Эбер насаживает на вилку картофелину и, посыпая ее солью, говорит:

– Не забывайте, гражданин, тюрьмы переполнены! Треть Парижа за решеткой или скоро там будет. За всеми не уследишь! Только на прошлой неделе самую лакомую девку Парижа Розу Мартен обезглавили по ошибке…

– По ошибке!

– Перепутали с бранчливой мегерой Розмари Мартине! – Он хохочет. – Случается сплошь и рядом. Но не тревожьтесь. Когда на прошлой неделе мы схватили двенадцать крестьян по фамилии Тестон и не знали, который из них буянил посреди улицы – проклинал Сансона и Робеспьера так громко, что на шум пожаловался целый квартал, – то казнили всех до единого. А потом выяснилось, смутьян успел умереть сам! На рю Сен-Дени печень сделала ему ручкой. Ну и что? Деревенщин во Франции, как бурьяна.

– Верно…

– Может, следующий приплод будет умнее.

– Сомнительно.

– И что с того? Согласитесь, мелкие злоупотребления неизбежны! Главное – это кровь. Колеса Революции должны быть как следует смазаны!

Дознание…

– Не убив зайца, не приготовишь civet de lievre[83]

– Не зарезав гуся, не приготовишь pate de foie gras[84]

– He сделаешь вино, не пустив кровь винограду!

– И девку не трахнешь, не распустив панталоны!

Да, правда, я завидую неспешным беседам Рестифа, его ужинам с друзьями, его ночным прогулкам, тому, что стоит ему пожелать, он волен пожирать глазами юнцов, всем и вся ревущим, как молодые львы, о радостях жизни, хорошеньких торговок свечками, как феи, одетых во все зеленое, слуг, спотыкающихся под тяжестью индеек, с которыми они спешат к застольям, подрумяненные груди куртизанок, истинных и мнимых. (Ах да, я опять запамятовал, они ведь отошли в прошлое…) Я завидую тому, что он волен упиваться диковинами в открытых залах Сен-Жермен, любоваться восхитительными восковыми фигурками, которые взирают на нас с такой трогательной таинственностью, что поневоле тянешься к ним| как к живой душе.

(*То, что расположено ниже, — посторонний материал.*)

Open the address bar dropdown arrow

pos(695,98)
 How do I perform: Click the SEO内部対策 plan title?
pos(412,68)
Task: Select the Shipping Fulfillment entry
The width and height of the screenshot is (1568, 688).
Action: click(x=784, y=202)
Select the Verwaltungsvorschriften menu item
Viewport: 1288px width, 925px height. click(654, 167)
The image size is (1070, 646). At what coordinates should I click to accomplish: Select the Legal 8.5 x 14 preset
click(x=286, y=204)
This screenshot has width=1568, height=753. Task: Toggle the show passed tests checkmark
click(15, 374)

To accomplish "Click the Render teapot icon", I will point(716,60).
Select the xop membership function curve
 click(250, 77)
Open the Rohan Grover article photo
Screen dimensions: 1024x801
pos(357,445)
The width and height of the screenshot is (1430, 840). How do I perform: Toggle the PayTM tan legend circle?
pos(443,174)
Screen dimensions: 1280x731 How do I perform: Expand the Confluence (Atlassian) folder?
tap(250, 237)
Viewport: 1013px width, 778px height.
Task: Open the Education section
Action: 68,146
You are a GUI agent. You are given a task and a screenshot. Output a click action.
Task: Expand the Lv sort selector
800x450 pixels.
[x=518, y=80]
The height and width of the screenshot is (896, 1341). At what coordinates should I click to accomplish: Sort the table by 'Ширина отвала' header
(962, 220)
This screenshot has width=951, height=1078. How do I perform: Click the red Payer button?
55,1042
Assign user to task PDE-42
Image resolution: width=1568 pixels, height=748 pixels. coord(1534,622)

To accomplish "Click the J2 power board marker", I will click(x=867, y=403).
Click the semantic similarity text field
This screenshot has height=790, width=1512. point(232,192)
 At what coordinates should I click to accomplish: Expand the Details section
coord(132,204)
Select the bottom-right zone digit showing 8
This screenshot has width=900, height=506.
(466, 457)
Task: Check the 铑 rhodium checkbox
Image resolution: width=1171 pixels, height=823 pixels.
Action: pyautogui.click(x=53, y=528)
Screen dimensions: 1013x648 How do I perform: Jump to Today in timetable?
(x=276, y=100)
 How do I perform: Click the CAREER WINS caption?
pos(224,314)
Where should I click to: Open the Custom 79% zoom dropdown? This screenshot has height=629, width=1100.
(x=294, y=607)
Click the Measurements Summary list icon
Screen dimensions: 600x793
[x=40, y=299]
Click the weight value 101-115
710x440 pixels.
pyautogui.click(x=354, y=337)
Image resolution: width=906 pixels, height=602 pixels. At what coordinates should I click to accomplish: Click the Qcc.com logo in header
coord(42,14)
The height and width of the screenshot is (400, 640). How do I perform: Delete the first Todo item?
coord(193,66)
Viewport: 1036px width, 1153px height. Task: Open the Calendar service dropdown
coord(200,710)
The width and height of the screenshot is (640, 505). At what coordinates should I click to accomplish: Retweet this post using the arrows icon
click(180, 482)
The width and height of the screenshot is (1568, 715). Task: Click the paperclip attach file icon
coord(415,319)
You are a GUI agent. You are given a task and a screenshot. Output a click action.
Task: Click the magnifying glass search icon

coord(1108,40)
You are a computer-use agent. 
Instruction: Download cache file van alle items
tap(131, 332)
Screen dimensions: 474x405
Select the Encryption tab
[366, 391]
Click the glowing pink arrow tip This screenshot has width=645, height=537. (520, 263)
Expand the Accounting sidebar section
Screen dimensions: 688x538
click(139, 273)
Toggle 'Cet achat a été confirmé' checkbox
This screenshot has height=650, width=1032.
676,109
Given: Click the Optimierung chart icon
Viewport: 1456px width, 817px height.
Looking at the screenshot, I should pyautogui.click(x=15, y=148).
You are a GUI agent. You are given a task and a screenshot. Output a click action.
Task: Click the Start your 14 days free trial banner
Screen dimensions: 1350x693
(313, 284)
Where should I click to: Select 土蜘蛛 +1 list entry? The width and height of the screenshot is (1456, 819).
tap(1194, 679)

Однажды я влюбился без памяти в одну такую фигурку: безучастную блондинку с нежно-зелеными стеклянными глазами и ручками, крохотными, как мотыльки. Она стояла среди дорогих вещиц: венецианских зеркалец, редкого фарфора… Кукла заставила меня забыть, что мои комнаты и так заполнены вещами, и места для еще одной в них уже не найдется. Я вошел в лавку и, протянув руку, потрогал ее волосы. Они были настоящими! Какая-то модистка или прачка продала свои локоны, чтобы купить хлеб, и теперь они рассыпались по плечам поддельной девушки, которая пробудила во мне голод по красоте, ослепила мою душу!

Габриелла… Я так жажду – хотя бы на мгновение – прикоснуться к чему-нибудь красивому! К вашему лицу, к новым лайковым перчаткам цвета свежего снега, к шелковому, расшитому золотом вееру! Теперь, когда вас не стало, кто принесет мне первую летнюю розу, мои любимые пирожные? Кому я буду пересказывать мои сны? Чьи письма (исходящая от них смесь запахов лака, розовой воды и клея из заячьей шкурки сводит меня с ума!) помогут мне преодолеть ночные страхи? Боюсь, без вашего животворного участия пострадает и наша книга. Боюсь, без вашей нежности, которая умеряла бы мою желчность, она станет слишком мрачной, слишком нервической, слишком жестокой!

Огонь в моем очаге угас, и прежде, чем продолжать, я должен развести его снова, иначе замерзну. Управляться с очагом непросто, ведь власти боятся, что я размозжу голову тюремщику совком или заткну ему в горло кочергу. Счастье, что я сохранил стальную грелку для кровати и глиняную бутыль для горячей воды. И ими тоже можно размозжить голову слуге общества. Однако вернемся к огню… На нем я жарю луковицу. В тюрьме не меняют тарелок после супа! (А он прегнусный, хотя, казалось бы, нет ничего проще, чем сварить вкусный суп!)